## What the task requires
Locate each line in the records below that contains the string "Instruction", treating uppercase and lowercase as different, and copy those lines.

## Material to process
========

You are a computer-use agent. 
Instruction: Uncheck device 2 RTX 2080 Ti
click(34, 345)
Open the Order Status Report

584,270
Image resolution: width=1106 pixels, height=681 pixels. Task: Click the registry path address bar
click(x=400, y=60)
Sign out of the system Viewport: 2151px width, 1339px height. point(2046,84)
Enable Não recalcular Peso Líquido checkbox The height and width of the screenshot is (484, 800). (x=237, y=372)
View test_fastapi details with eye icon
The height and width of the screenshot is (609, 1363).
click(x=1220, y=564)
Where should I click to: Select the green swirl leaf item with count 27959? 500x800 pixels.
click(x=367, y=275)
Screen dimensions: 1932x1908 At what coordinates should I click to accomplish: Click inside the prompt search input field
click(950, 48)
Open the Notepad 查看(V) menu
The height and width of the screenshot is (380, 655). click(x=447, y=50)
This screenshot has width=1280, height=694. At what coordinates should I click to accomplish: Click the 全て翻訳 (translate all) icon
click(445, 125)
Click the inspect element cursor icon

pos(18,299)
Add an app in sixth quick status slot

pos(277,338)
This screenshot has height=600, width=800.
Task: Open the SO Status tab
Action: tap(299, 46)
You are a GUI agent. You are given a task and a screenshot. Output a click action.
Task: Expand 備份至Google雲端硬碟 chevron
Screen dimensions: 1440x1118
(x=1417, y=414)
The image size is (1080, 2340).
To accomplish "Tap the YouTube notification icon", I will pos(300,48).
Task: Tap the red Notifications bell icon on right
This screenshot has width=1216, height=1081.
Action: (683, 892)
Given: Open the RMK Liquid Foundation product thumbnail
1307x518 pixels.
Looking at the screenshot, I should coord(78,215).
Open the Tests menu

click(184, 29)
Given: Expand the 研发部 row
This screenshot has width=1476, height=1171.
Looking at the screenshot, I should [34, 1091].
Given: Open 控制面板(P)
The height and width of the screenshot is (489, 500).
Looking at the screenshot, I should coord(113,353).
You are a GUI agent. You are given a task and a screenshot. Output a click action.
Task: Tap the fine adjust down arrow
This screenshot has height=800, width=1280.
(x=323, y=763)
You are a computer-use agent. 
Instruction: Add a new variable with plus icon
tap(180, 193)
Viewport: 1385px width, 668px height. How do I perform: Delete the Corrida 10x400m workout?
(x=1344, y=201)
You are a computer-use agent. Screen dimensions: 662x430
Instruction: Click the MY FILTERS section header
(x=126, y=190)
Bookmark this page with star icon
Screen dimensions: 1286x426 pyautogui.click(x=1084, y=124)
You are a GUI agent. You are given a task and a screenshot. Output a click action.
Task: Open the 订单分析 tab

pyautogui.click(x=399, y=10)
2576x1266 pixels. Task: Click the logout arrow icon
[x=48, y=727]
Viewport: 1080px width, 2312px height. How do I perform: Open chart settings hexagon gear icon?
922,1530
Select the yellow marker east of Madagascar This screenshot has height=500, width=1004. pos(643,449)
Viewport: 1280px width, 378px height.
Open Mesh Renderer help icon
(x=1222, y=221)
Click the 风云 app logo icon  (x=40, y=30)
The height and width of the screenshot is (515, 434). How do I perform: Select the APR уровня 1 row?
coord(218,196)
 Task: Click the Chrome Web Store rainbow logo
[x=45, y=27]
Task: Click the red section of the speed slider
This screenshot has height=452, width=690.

========

## Result of this exercise
Instruction: Uncheck device 2 RTX 2080 Ti
Instruction: Add a new variable with plus icon
Instruction: Click the MY FILTERS section header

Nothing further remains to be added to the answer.